───── EXTRACT PROVIDED
Speaking to journalists during the announcement, Assistant Director in Charge Andrew W. Vale of the Federal Bureau of Investigation’s (FBI) Washington Field Office said business executives who engage in bribery and illegal pay-offs in order to obtain contracts create an uneven marketplace where honest competitors are put at a disadvantage.
Vale added that the FBI is committed to working with international law enforcement partners and other U.S. federal agencies to pursue anyone who attempts to advance their business through corrupt practices.
In addition, Assistant Director Stephen E. Richardson of the FBI’s Criminal Investigative Division said the announcement would not have been possible without the remarkable work of a group of investigators, attorneys, and international partners who are committed to leaving no stone unturned.
──────────
───── MATERIAL PROVIDED
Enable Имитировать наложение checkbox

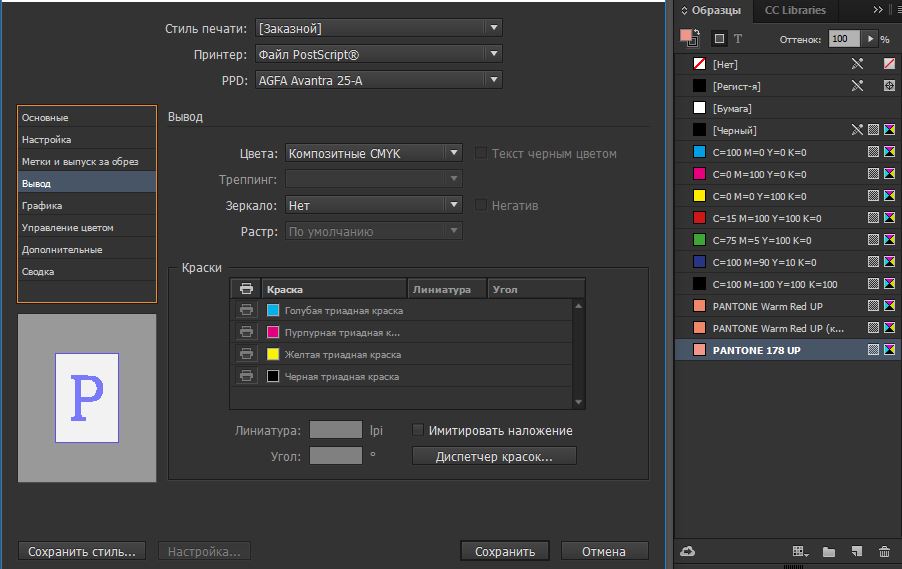coord(419,430)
──────────
§ TASKS TO CARRY OUT:
1. Render this sentence from the excerpt on the FBI announcement into Spanish: "Vale added that the FBI is committed to working with international law enforcement partners and other U.S. federal agencies to pursue anyone who attempts to advance their business through corrupt practices."
2. Answer these questions from the excerpt on the FBI announcement:
(a) Which FBI office is Andrew W. Vale the Assistant Director in Charge of?
(b) In which FBI division does Stephen E. Richardson serve as Assistant Director?
(c) According to Vale, who is put at a disadvantage when executives pay bribes to obtain contracts?
3. Supply the next part of the excerpt on the FBI announcement, picking up after its final sentence.

§ OUTPUTS:
1. Vale añadió que el FBI está comprometido a trabajar con socios internacionales de las fuerzas del orden y con otras agencias federales de EE. UU. para perseguir a cualquiera que intente hacer avanzar su negocio mediante prácticas corruptas.

2.
(a) The Washington Field Office.
(b) The Criminal Investigative Division.
(c) Honest competitors.

3.
However, a civil forfeiture complaint is merely an allegation that money or property was involved in or represents the proceeds of a crime. Therefore these allegations are not proven until a case is heard and determined in a court of law.
In 2015, Alison-Madueke, who ran the Nigerian Oil Ministry from 2010 to 2015, was charged by a Nigerian federal high court with money laundering in connection with the alleged bribes but she was not present in court to enter a plea.
The ex-minister has been in London since the 2015 elections, when her former boss President Goodluck Jonathan was defeated by the current President of Nigeria Muhammadu Buhari.